メール送信におけるポート番号25を使ったプロトコルは古くから使われているもので、当時は利用者の認証や送信元のドメインチェックなど、今ではセキュリティの面で当然とされる機能が欠落していました。現在ではSMTP認証を導入する事でなりすましによる悪質なメールへの対策がなされています。
ポート番号25とは?
メールを送信する際に多く用いられるポート番号25。しかし、25番ポートにはユーザーの認証機能がありません。ということは、SMTPの手順に従いさえすれば、だれでも認証なく簡単にメールが送れてしまいます。
認証が無いため、契約しているプロバイダを経由せずに特定アドレスからメールを送ることができます。
認証無しでメールを送れるので便利ですが、悪用も可能というわけです。
そのためスパムメールの温床になっており、多くのネットプロバイダーやクラウドプロバイダーからブロックされています。
ポート番号25をブロック!OP25Bとは?
そこで生まれたのが、OP25B(Outbound Port25 Blocking)という考え方です。
プロバイダに接続しているネット利用者が25番ポートを使用してメールを送信すると、その通信を遮断するプロバイダ側のブロック機能です。サーバーの25番ポートに接続しようとすると、「プロバイダ」によってその通信がストップさせられます。
OP25Bはスパムメール対策として、非常に効果がありました。しかし一方で、正しく利用しているユーザーにとっては弊害でしかありません。25番ポートへの接続を禁止する=プロバイダのメールサーバーを使用してのメール送信ができない。つまり、いままでできていた外出先での契約プロバイダのアドレスを使ったメール送信もエラーになってしまうのです。
みんなの救世主!587番ポート
ポート番号25を廃止するわけにもいかない、OP25Bを導入しても既存ユーザーへの弊害が強すぎる…といった背景から喫緊の対策が求められていました。
そんな中登場したのが「587番ポート(サブミッションポート)」です。
587番ポートはメールを送信する際に「SMTP-AUTH」という認証が必要になります。その際にユーザーIDやパスワードを要求するようになったため、それを知っている人間にしかプロバイダに接続した状態でのメール送信はできなくなりました。
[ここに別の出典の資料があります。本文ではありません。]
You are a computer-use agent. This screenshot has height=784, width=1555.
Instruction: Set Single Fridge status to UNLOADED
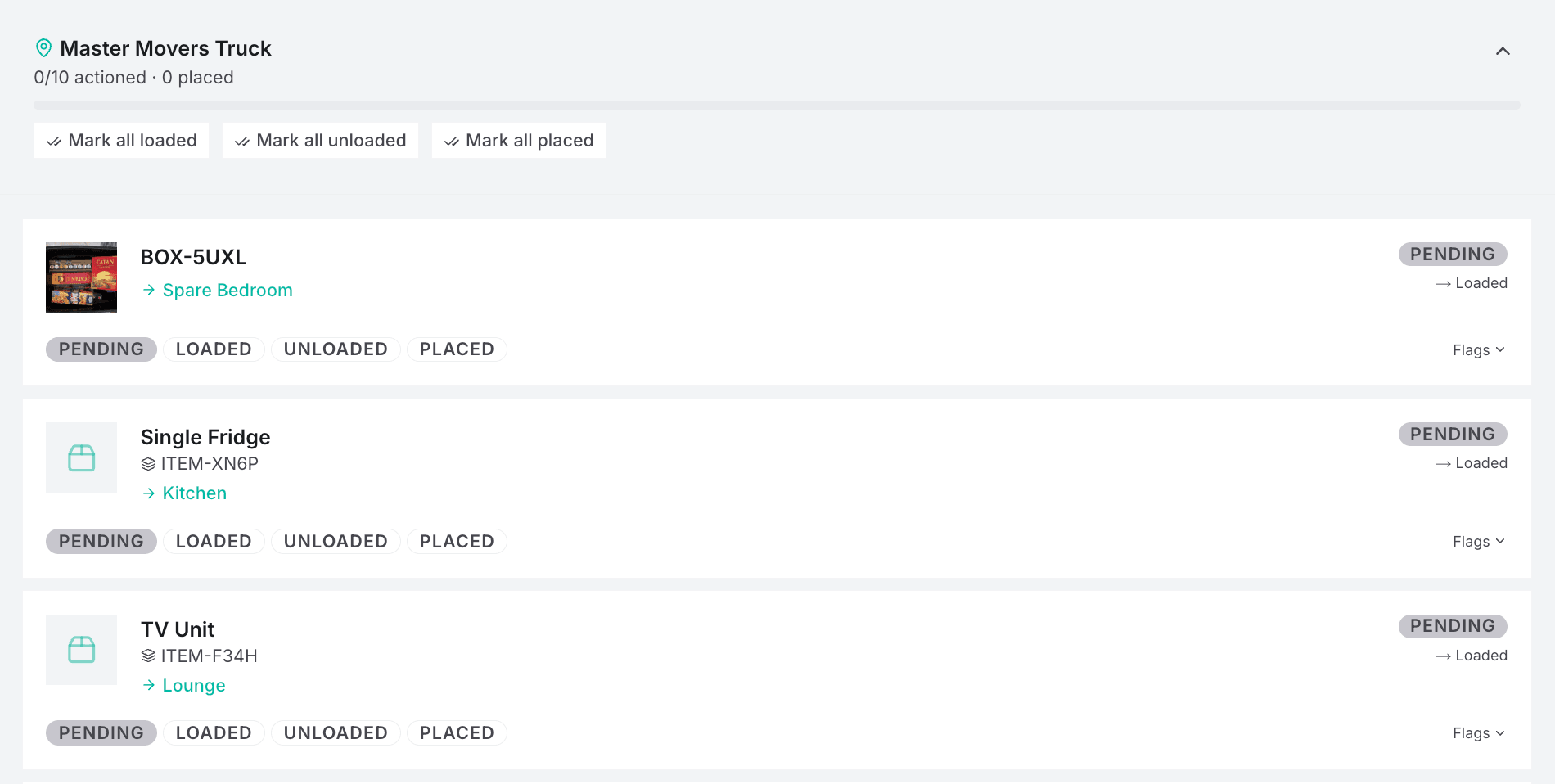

つまり、ユーザーIDもパスワードも持ち合わせていない迷惑メール送信者は容易に利用する事ができなくなり、迷惑メール業者はごっそりと減りました。
まとめ
たとえば外出先から、自分が契約しているプロバイダのメールアドレスを利用してメールを送信する場合。
宛先ポート番号を25にしていると、OP25Bではじかれますが、宛先ポートを587にしておくとメールの送信が可能になります。自宅では宛先ポート番号が25のままでもメールが送れますが、外出先では587に変更しなくてはなりません。 外出先でも頻繁にメールを送信する方は、最初から587に設定しておけば面倒は起こりませんね。